Old World cutaneous leishmaniasis (OWCL) is a disfiguring and stigmatising disease occuring in areas of the Mediterranean, Middle East and Asia, caused by a parasitic infection transmitted by sandflies. Pentavalent antimonial drugs such as sodium stibogluconate (Pentostam, Stibanate) and meglumine antimoniate (Glucantime), have been used since the 1940s as the main first-line therapeutic agents for cutaneous leishmaniasis worldwide. However, many different treatments for OWCL have been described.

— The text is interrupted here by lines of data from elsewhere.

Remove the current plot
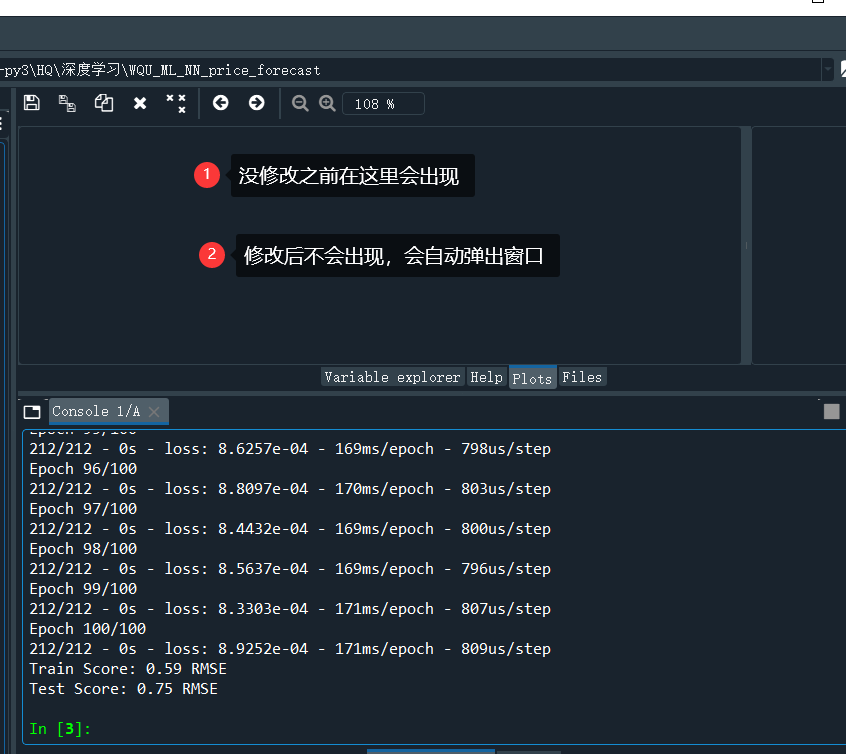Image resolution: width=846 pixels, height=754 pixels. pyautogui.click(x=139, y=102)
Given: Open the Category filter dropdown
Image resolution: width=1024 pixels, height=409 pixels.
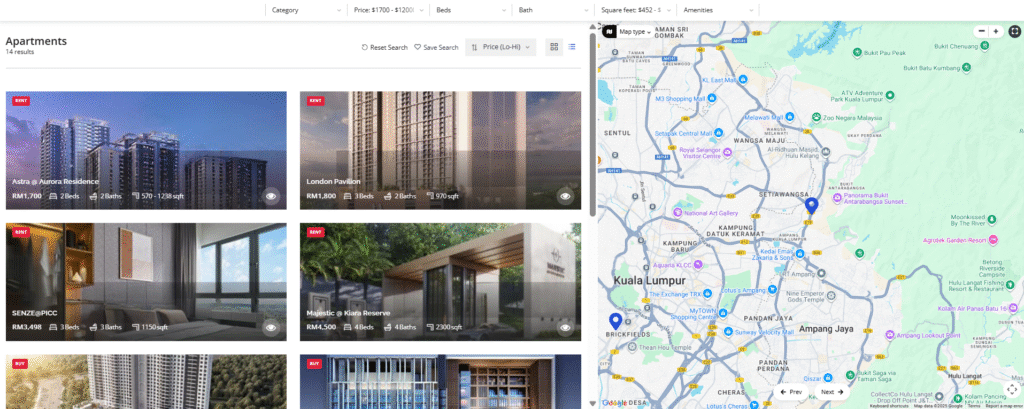Looking at the screenshot, I should [x=306, y=10].
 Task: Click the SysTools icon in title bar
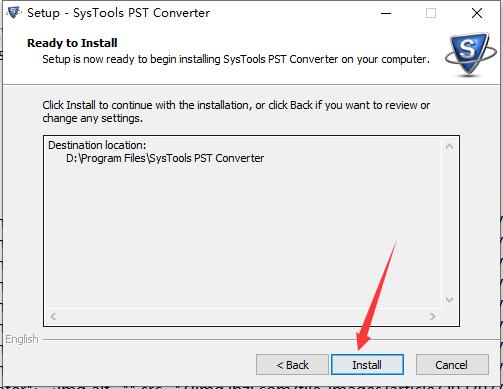coord(14,13)
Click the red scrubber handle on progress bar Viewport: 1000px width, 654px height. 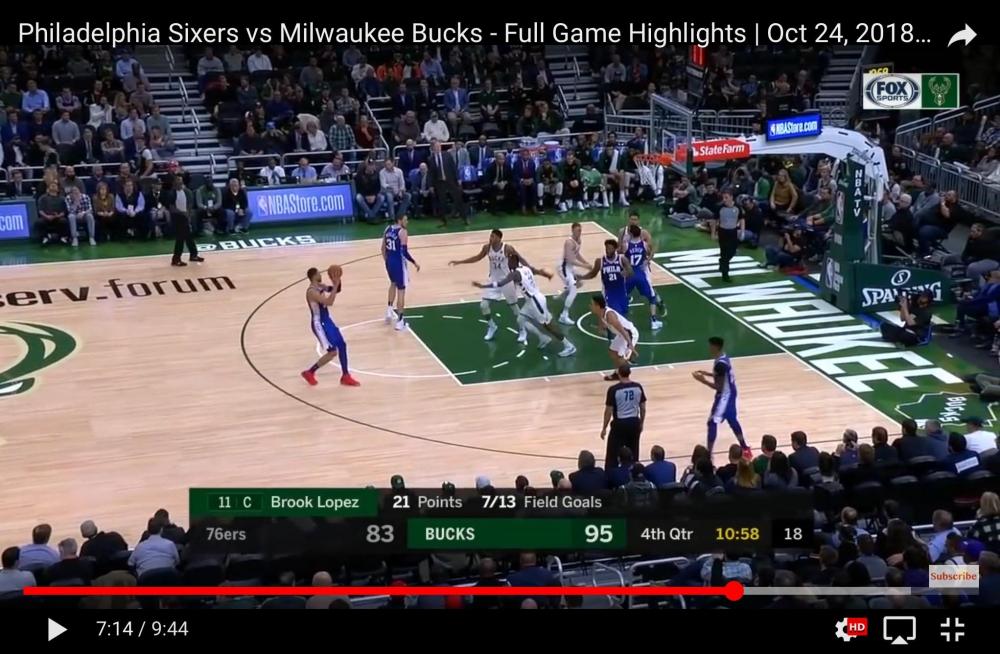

We assessed 49 trials involving different interventions. In Leishmania major infections there was good evidence of benefit for the use of 200 mg oral fluconazole for 6 weeks, topical paromomycin + 12% methylbenzethonium chloride (MBCL), photodynamic therapy and oral pentoxifylline as an adjuvant therapy to intramuscular meglumine antimoniate. However, compared with other interventions there was not enough good evidence for the use of intralesional zinc sulphate weekly compared with antimonials, and topical 15% paromomycin +12% MBCL for 28 days compared with photodynamic therapy. There was good trial evidence of benefit for the use of 200 mg oral itraconazole for 6 weeks in Leishmania tropica infections, and to support the use of intralesional sodium stibogluconate and thermotherapy rather than intramuscular stibogluconate. There was good RCT evidence for not supporting the use of topical 5% imiquimod cream combined with antimonials.
The major drawback associated with intralesional treatments is local pain which causes significant patient discomfort. Intramuscular or intravenous drugs are associated with more severe adverse effects. While there is no general consensus on optimal treatment, alternatives to intramuscular or intravenous treatments are under active investigation. Efficacious, well tolerated and inexpensive oral agents are clearly needed in OWCL because we still do not have an ideal treatment that can treat all target species with few serious adverse effects.
The current evidence for the treatment of OWCL has many limitations and there is much scope for improving the design and reporting of clinical trials. None of the studies reported the degree of functional and aesthetic impairment and only two assessed the quality of life. Since resources are limited for clinical research into neglected diseases there is a need to prioritise and carry out properly designed clinical trials.
We suggest the creation of an international platform to improve the quality and standardization of future trials in order to develop a better evidence-based approach.